Counseling is a certain way to make the situation better. Even if you don’t get groundbreaking results, you can’t get worse. Confidence and self-esteem issues are serious, genuine heartaches that require expert support. Your own sense of self-loathing might be pushing you further into isolation, enhanced with the modern tendency for holding oneself responsible even for situations that are beyond your control. If possible, talk about your issues with a counselor. If the company you’re working provides any form of counseling, try reaching out to find out the specific qualities of the group and how you might fit in better.

 2. Be comfortable with yourself

If you have a constant need for company, you’ll definitely experience difficulties adjusting to major life changes. When people around you join different colleges or start families, friend groups are bound to lose touch at least temporarily. Lack of social life is a major heartache for those who are married and have kids as well, so keep this in mind when you put people who have their lives “figured out” on a pedestal. To cope with loneliness easier, learn how to enjoy spending time by yourself. This means going out on your own, taking a trip on your own, and having dinners on your own. 

3. Join groups

Most urban environments offer different forms of social engagement. If you join a gym, a book club, an art class or the local sports team, you’ll inevitably meet new people. What you should avoid doing is rushing your way into someone’s life and letting people into your own easily. Quality friendships take time to develop, and it could take up to a year of regular socializing with a person to actually bond on a deeper level. For starters, appreciate having new people to hang out with and bond over topics you all enjoy. 

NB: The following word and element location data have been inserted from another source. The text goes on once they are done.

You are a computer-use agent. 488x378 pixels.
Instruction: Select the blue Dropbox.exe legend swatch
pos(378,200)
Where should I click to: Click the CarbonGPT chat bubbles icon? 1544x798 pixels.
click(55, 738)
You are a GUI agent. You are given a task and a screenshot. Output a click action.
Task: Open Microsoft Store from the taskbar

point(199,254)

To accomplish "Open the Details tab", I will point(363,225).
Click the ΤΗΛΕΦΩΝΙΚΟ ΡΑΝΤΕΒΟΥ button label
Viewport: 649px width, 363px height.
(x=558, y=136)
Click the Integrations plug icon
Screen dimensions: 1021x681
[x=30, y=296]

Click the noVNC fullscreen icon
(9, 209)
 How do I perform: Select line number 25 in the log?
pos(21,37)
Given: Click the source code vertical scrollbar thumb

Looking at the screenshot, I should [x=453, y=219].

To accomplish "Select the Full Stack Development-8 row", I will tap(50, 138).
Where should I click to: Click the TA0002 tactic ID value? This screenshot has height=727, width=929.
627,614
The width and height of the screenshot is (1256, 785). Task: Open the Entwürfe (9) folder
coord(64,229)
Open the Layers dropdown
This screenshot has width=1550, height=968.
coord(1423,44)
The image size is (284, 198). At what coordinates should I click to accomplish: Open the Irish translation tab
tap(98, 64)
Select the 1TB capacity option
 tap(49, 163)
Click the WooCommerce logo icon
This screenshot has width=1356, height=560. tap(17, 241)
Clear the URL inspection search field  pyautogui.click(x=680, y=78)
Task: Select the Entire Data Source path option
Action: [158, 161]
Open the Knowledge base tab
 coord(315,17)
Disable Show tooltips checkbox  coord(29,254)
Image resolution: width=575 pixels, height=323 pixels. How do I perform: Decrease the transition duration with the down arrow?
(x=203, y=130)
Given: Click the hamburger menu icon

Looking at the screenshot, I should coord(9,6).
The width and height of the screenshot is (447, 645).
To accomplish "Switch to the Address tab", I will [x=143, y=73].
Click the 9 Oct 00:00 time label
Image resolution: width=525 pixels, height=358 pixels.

4. Reach out of your comfort zone

People love being around comfortable, happy and satisfied people. The road to achieving this won’t be easy, because it will require you to face insecurities. Whatever it is that makes you uncomfortable and insecure, you’ll inevitably have to face it if you want to beat the fear of being judged and ridiculed. Once you gain more confidence, you’ll laugh at the days when you actually cared about what people think.